Course Progress (6%)
Keep Your List Engaged
At this point in your list-building journey, you have either set up your first list or rejuvenated your current list, created a lead magnet, integrated opt-in forms on your blog, and written and scheduled an automated welcome email or autoresponder series.

You’ve made great progress!

So, what now?

Well, this final step is probably the hardest part - you need to keep the list you’ve collected engaged. Whether you only have a few people on your list or are on your way to triple digits, you need to send them emails.
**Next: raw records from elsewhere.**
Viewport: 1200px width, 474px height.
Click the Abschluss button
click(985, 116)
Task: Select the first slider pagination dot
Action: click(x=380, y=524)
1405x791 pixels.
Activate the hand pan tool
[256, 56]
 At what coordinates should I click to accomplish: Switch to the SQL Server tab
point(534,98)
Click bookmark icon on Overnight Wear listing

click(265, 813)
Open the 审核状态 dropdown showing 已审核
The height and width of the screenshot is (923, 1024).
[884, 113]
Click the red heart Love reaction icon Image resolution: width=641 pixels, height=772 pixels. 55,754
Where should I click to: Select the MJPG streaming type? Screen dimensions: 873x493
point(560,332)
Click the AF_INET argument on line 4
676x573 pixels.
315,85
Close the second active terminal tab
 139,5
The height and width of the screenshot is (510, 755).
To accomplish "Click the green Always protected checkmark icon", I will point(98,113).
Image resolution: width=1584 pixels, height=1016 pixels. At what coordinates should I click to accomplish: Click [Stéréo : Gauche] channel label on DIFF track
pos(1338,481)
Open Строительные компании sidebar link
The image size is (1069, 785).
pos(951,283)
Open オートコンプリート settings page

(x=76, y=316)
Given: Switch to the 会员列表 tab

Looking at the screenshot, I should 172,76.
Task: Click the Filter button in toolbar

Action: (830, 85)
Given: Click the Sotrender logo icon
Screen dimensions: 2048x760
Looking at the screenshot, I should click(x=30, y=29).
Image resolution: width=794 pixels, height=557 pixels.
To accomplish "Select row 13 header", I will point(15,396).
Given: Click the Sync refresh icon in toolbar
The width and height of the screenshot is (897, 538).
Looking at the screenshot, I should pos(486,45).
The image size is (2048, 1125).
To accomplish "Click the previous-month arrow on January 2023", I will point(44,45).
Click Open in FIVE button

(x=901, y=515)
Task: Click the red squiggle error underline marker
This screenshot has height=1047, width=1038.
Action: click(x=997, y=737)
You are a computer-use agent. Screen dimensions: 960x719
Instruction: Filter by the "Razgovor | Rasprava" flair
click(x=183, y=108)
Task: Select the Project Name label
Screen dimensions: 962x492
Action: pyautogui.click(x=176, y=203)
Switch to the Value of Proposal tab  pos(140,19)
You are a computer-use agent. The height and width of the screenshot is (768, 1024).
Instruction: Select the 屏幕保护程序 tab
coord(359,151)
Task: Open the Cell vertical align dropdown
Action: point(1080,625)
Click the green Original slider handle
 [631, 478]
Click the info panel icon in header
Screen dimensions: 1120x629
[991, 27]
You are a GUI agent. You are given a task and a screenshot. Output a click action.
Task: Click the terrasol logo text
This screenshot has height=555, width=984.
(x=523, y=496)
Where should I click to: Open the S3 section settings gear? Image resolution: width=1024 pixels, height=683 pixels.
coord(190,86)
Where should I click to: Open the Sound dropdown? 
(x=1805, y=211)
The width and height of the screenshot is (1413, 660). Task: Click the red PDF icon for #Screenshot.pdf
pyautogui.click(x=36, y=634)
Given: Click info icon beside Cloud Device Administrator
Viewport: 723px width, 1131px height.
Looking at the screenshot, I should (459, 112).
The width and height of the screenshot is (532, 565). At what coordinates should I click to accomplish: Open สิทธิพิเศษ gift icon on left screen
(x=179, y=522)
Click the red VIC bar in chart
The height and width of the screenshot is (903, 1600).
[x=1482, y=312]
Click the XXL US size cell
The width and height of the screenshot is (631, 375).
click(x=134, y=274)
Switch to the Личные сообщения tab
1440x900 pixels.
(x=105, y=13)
You can't just collect someone's email address, disappear for months, and then reappear when you want something from them. Plus, if you're looking to use your list as leverage when negotiating sponsorships with travel brands (yes, you can do that - I do), you can't be like:
“Here's my list of 1000 subscribers that I've never emailed. My open rate is 100% though because everyone opened the first welcome email I sent them.”
That doesn't count!

Along with getting your opt-in pages in front of new eyes, keeping your list engaged is an ongoing task.
Here’s how you do it:

Consistency
You've got to stay in front of your audience and keep them excited about what's coming next. That happens partially through setting the expectations of when they will hear from you (in the welcome email) and then delivering on that promise. Decide on a schedule that you can realistically maintain and then stick to it. If you only publish blog posts twice a month, you don't need a weekly newsletter (unless you have other content to share). A monthly newsletter would be fine – but don't let one month become six.

Moderation

There's a limit to how often I want to see someone’s name appear in my inbox. While there's no magic formula for how often you should send e-mails, I'll dare to say that more than once a day is ridiculous, and even a daily e-mail is only beneficial if you're providing daily value. I don't think any of us bloggers fall into the daily email category (but don't let me stop you if you do). I think most of us will fall into the weekly, bi-monthly, or monthly categories. The frequency of your emails will often correlate with the frequency of your new blog posts, but it doesn't mean you have to send an email for every post. A weekly or bi-monthly digest could suffice even if you're publishing multiple times a week.

VIP Treatment


Don't treat your email subscribers the same as everyone else, and don't send them the same exact thing you post on social media. Provide MORE to your email subscribers. Or rather, provide the MOST to your email subscribers. Go behind the scenes. Tell a story you haven't told everyone else already on social media (because they probably follow you there already). Subscribing to your email list is the highest form of permission someone can give to hear from you, so don't abuse the privilege by sending them the same thing they see on your Facebook Group.

Make it Personal

Don’t write your emails for everyone, write them for ONE person. Use the word “you” liberally. If you want to learn what works, sign up for other travel bloggers’ email lists. Or forget everything that everyone else does and write to your list as you would to a friend in your own style. The main takeaway here is that your tone should transcend from your blog into your emails. Don't feel obligated to exaggerate in your e-mails to get someone to open, read, and click.

Subject Line


Creating an interesting subject line is very important to your open rate, and we could spend another week JUST on this one part of email marketing, but my main message to you here is to be considerate. Consider everything you hate about other people's emails and do none of that. Use subject lines that are interesting, but also that correlate with the subject matter of the email. Personally, I could probably do a lot better with my subject lines, but I favor simplicity and transparency. What you read is what you get.

CTA

If you know me and you regularly read my emails, you know brevity is not my strong suit. But generally short and sweet emails perform better (no one has the time to read essays). However, whether you write short on long emails, you want to make sure you create a clear call to action (CTA). If you want them to click a link, put it near the top (unless you share multiple links like in my newsletter). You can add the CTA again at the bottom. As long as it clearly states what you want readers to do (“click here”, “grab this”, etc.) it should convert.

And there you have it!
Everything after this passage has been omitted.